The Treasury secretary also said that fallout from Russia’s invasion of Ukraine was casting a shadow over the global economy after two years of disruptions from the pandemic, but she insisted that the United States and its allies continue to work together to confront Russia with debilitating sanctions.


“The war between Russia and Ukraine has redrawn the contours of the world economic outlook,” Yellen said.


She spoke before the spring meetings of the World Bank and the International Monetary Fund next week, when finance ministers from around the world will gather in Washington. After two years of lockdowns and supply-chain disruptions, those officials are now consumed with coordinating sanctions in an effort to cripple the Russian economy while helping their own countries cope with soaring inflation.


In the speech, Yellen singled out countries such as China and India that have continued to engage with Russia despite the global backlash against the atrocities it has committed in Ukraine.


“Let me now say a few words to those countries who are currently sitting on the fence, perhaps seeing an opportunity to gain by preserving their relationship with Russia and backfilling the void left by others,” Yellen said. “Such motivations are shortsighted.


“And let’s be clear: The unified coalition of sanctioning countries will not be indifferent to actions that undermine the sanctions we’ve put in place,” she said.


The United States and its allies in Europe and Asia have imposed sanctions on Russia’s central bank, its top financial institutions and its military supply chain.
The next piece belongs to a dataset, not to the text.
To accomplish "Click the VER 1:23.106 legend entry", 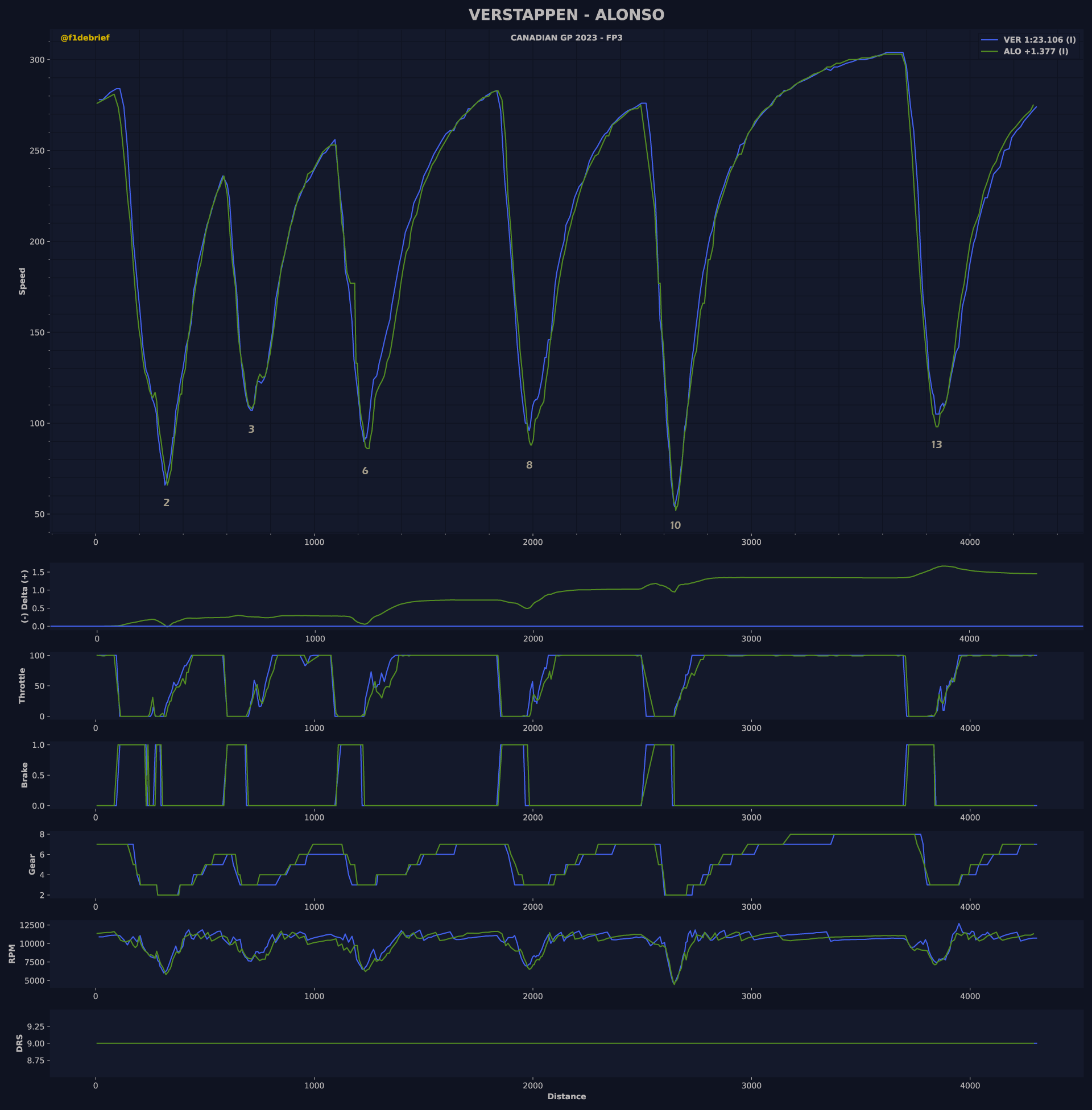I will pos(1039,40).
There is growing pressure to level sanctions on Russia’s energy industry, and some have argued that the United States must consider “secondary sanctions” on countries that do not comply with restrictions that the Biden administration has enacted on transactions.


Referring to Russian President Vladimir Putin, Yellen asserted that the United States did not intend to let up in its effort to strangle the Russian economy, saying, “Rest assured, until Putin ends his heinous war of choice, the Biden administration will work with our partners to push Russia further towards economic, financial and strategic isolation.”